Im übrigen wäre bei einer Anwendung des § 419 BGB auf die Übertragung einer Eigentümergrundschuld gleichermaßen eine Beeinträchtigung des Immobiliarkredits zu befürchten wie bei der Anwendung auf die unmittelbare Bestellung einer Fremdgrundschuld, da es für einen Kreditgewährenden im Ergebnis gleichgültig ist, auf welche Art er die Grundschuld bekommt. § 1196 BGB läßt sogar eine unmittelbare Bestellung der Eigentümergrundschuld für den Eigentümer selbst zu, um durch die Übertragungsmöglichkeit die Kreditsicherung zu erleichtern. Dies kann nicht andererseits dadurch erschwert werden, daß der Kreditgewährende bei Übernahme einer solchen Grundschuld dann eine Haftung nach § 419 BGB befürchten muß, bei einer unmittelbaren Grundschuldbestellung zu seinen Gunsten dagegen nicht.

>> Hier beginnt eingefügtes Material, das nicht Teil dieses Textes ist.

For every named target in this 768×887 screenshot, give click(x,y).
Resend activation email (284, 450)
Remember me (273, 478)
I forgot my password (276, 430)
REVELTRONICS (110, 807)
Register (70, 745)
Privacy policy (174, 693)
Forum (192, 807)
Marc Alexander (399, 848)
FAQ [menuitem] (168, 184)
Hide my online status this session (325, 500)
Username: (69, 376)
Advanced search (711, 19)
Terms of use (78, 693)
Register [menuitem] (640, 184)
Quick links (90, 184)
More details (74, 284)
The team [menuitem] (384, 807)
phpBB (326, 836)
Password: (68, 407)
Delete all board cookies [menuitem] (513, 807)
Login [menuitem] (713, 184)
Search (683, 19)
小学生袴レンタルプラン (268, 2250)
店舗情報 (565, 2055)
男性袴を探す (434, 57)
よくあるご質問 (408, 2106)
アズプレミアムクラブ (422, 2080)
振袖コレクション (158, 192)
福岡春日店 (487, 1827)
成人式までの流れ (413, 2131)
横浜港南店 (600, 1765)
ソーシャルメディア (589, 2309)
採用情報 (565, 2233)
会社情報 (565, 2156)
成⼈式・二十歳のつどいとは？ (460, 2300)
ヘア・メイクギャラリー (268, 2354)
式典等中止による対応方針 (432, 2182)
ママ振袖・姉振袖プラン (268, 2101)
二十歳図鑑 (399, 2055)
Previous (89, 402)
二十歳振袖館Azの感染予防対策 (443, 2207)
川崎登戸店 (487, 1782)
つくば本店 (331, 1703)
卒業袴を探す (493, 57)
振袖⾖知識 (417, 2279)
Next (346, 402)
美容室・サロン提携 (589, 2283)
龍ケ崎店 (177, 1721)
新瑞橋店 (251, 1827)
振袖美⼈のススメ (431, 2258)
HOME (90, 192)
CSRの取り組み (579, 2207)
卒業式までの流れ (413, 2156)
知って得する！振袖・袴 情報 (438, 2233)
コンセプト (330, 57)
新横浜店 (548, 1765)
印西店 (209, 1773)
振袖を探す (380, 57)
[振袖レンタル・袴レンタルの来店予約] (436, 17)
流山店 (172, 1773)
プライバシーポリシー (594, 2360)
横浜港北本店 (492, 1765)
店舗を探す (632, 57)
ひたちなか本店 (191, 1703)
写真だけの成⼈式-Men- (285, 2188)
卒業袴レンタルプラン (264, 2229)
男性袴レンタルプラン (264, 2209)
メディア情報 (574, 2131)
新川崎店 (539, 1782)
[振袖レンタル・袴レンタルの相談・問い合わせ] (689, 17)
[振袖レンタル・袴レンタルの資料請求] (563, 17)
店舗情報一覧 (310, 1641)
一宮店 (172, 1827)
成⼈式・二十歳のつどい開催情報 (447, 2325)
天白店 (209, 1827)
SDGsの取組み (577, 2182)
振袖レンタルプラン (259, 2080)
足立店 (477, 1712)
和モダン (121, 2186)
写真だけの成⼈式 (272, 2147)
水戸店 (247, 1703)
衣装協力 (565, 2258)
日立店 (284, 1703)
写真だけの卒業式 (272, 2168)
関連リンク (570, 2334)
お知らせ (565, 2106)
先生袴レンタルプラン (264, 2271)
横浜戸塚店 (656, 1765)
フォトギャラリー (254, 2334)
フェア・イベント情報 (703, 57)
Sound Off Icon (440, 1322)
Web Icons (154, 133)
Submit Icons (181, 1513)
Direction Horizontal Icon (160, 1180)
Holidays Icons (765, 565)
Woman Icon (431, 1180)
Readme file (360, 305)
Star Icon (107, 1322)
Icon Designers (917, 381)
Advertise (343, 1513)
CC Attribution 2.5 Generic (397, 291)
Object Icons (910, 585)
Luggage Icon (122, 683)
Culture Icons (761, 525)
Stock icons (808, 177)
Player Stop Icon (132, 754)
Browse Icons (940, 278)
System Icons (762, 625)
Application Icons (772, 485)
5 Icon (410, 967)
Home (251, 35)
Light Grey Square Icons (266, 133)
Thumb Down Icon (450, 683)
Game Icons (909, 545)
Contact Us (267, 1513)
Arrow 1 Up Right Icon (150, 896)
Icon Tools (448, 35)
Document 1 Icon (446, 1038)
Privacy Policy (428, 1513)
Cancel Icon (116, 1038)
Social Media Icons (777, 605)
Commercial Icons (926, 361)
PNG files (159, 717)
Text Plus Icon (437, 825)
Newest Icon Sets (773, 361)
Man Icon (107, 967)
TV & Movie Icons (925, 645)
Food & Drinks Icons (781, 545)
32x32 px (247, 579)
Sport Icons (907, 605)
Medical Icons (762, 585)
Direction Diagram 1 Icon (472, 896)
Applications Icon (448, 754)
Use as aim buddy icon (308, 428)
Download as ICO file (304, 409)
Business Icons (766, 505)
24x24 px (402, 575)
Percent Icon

c) Eine Haftung der Klägerin aus Vermögensübernahme ergibt sich auch nicht aus der Übereignung der Wohnungseinrichtung. Zwar kann an sich auch eine wertvolle Wohnungs- oder Betriebseinrichtung ein Vermögen i.S. des § 419 BGB sein (vgl. Urteil des Reichsgerichts vom 3. März 1939 VII 132/38, RGZ 160,7). Die Wohnungseinrichtung hat im Streitfall aber nicht nahezu das gesamte Vermögen der Frau B (und ihres Ehemannes) ausgemacht. Denn Frau B hatte daneben noch das Grundstück. Da die Übertragung der Grundschuld trotz der Wertverhältnisse nicht der Übertragung dieses Grundstücks gleichkommt, konnte die zusammen mit der Grundschuld übertragene Wohnungseinrichtung auch nicht die Haftung der Klägerin begründen.

2. Die Sache ist spruchreif. Nach dem vom FG festgestellten Sachverhalt sind die Voraussetzungen für die Haftung der Klägerin nicht gegeben, so daß der Anfechtungsklage gegen die Inanspruchnahme der Klägerin als Haftende stattzugeben war.